[Stored records]

==================================================

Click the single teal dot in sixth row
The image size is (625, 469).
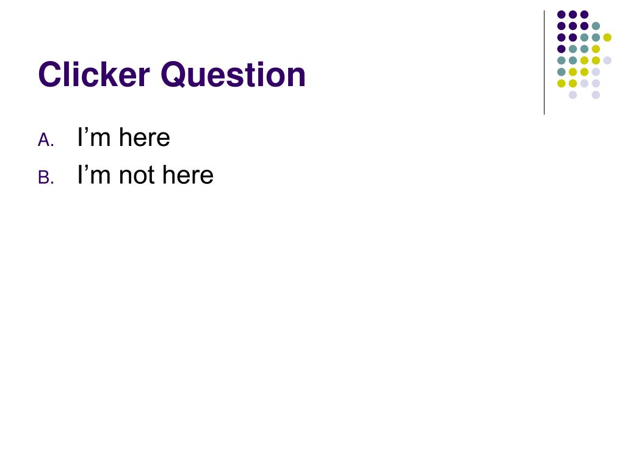click(x=562, y=72)
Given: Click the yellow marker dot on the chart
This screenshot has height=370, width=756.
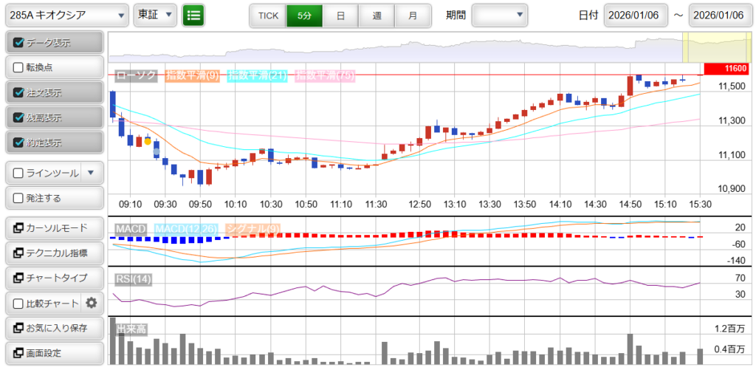Looking at the screenshot, I should pyautogui.click(x=148, y=140).
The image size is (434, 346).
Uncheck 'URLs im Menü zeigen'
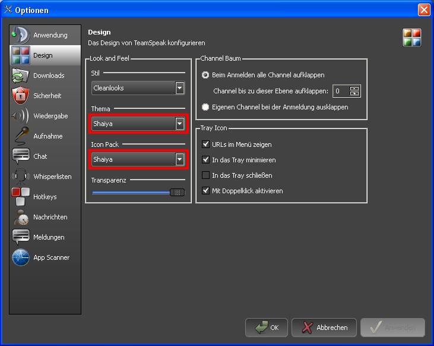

==================================================

### TASK TO COMPLETE:
Excluding images, return all of the records above word for word.

### ANSWER TO THE EXERCISE:
Click the single teal dot in sixth row
The image size is (625, 469).
click(x=562, y=72)
Given: Click the yellow marker dot on the chart
This screenshot has height=370, width=756.
Looking at the screenshot, I should pyautogui.click(x=148, y=140).
The image size is (434, 346).
Uncheck 'URLs im Menü zeigen'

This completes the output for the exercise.